Simanjutak et. al, (2000), yang telah melakukan penelitian tentang kemampuan pemerintah daerah di era otonomi daerah, menyimpulkan bahwa dari 26 propinsi yang dikaji 19,23 % sama sekali tidak layak untuk melakukan pinjaman karena proyeksi penerimaan totalnya cenderung lebih kecil dibandingkan dengan belanja wajib. Berlawanan dengan itu, juga ada lima daerah yang sangat mampu untuk meminjam yang dilihat dari kemampuan membayar angsuran pokok di atas Rp100 milyar, dan dua daerah dengan kemampuan yang kecil dengan angsuran pokok kurang dari Rp10 milyar. Dari 292 daerah kabupaten/kota yang diteliti, disimpulkan bahwa 14,38 % atau 42 daerah tidak memiliki kapasitas untuk meminjam, 8,22 % mempunyai kemampuan yang besar, 19,86 % kemampuan agak besar dan 44,52 % kemampuan menengah sedangkan sisanya 13,01 % atau sebanyak 38 daerah mempunyai kemampuan kecil sampai dengan sangat kecil.

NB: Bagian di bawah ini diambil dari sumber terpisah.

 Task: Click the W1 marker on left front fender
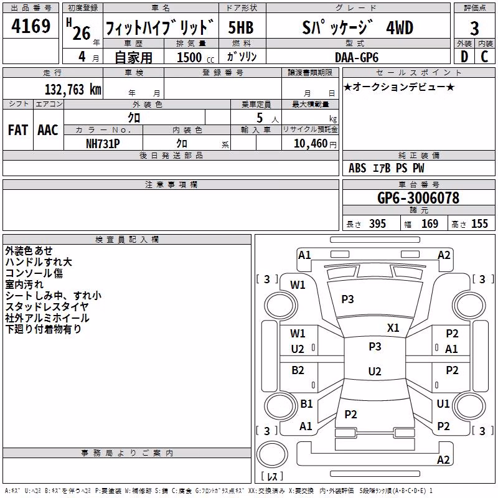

Dari beberapa penelitian tersebut di atas, terdapat perbedaan dengan yang akan dibahas dalam penelitian ini, terutama lokasi penelitian, penggunaan variabel serta data yang digunakan adalah data terbaru. Lokasi penelitian dilaksanakan di Kabupaten Maluku Utara, sedangkan data yang digunakan adalah data Pendapatan Asli Daerah (PAD), bagian daerah yang terdiri dari bagi hasil pajak bumi dan bangunan (PBB), bea perolehan hak atas tanah dan bangunan (BPHTB), bagi hasil sumberdaya alam (SDA), Dana Alokasi Umum (DAU), Dana Alokasi Khusus (DAK), serta anggaran belanja baik anggaran rutin maupun anggaran pembangunan, dengan Debt Service Coverage Ratio (DSCR) dan Batas Maksimum Pinjaman (BMP) sebagai alat analisis penelitian untuk mengetahui kemampuan keuangan daerah dalam melakukan pinjaman.


1.3  Tujuan Penelitian


Berdasarkan uraian latar belakang masalah, maka penelitian ini mempunyai tujuan:




  1. mengukur  kemampuan keuangan Pemerintah Daerah Kabupaten Maluku Utara  jika  melakukan pinjaman ditinjau dari aspek keuangan;

  2. mengetahui besarnya Debt Service Coverage Ratio (DSCR) dan Batas  Maksimum Pinjaman (BMT) yang diperbolehkan pada Pemerintah Daerah Kabupaten Maluku Utara sesuai Peraturan Pemerintah Nomor 107 Tahun 2000, jika Pemerintah Kabupaten Maluku Utara melakukan pinjaman.


1.4  Manfaat penelitian


Manfaat yang diharapkan dari penelitian ini adalah:




  1. dapat memberikan bahan masukan bagi Pemerintah Daerah Kabupaten Maluku Utara dalam penyusunan Anggaran Pendapatan dan Belanja Daerah, khususnya bila sebagian dari sumber pembiayaan pembangunan daerah yang direncanakan bersumber dari dana pinjaman;

  2. sebagai bahan masukan dan informasi bagi Pemerintah Daerah Kabupaten Maluku Utara maupun Pemerintah Kabupaten/Kota lainnya dalam memberi arah dan alternatif kebijakan yang berkaitan dengan pinjaman daerah sebagai salah satu sumber pembiayaan pembangunan.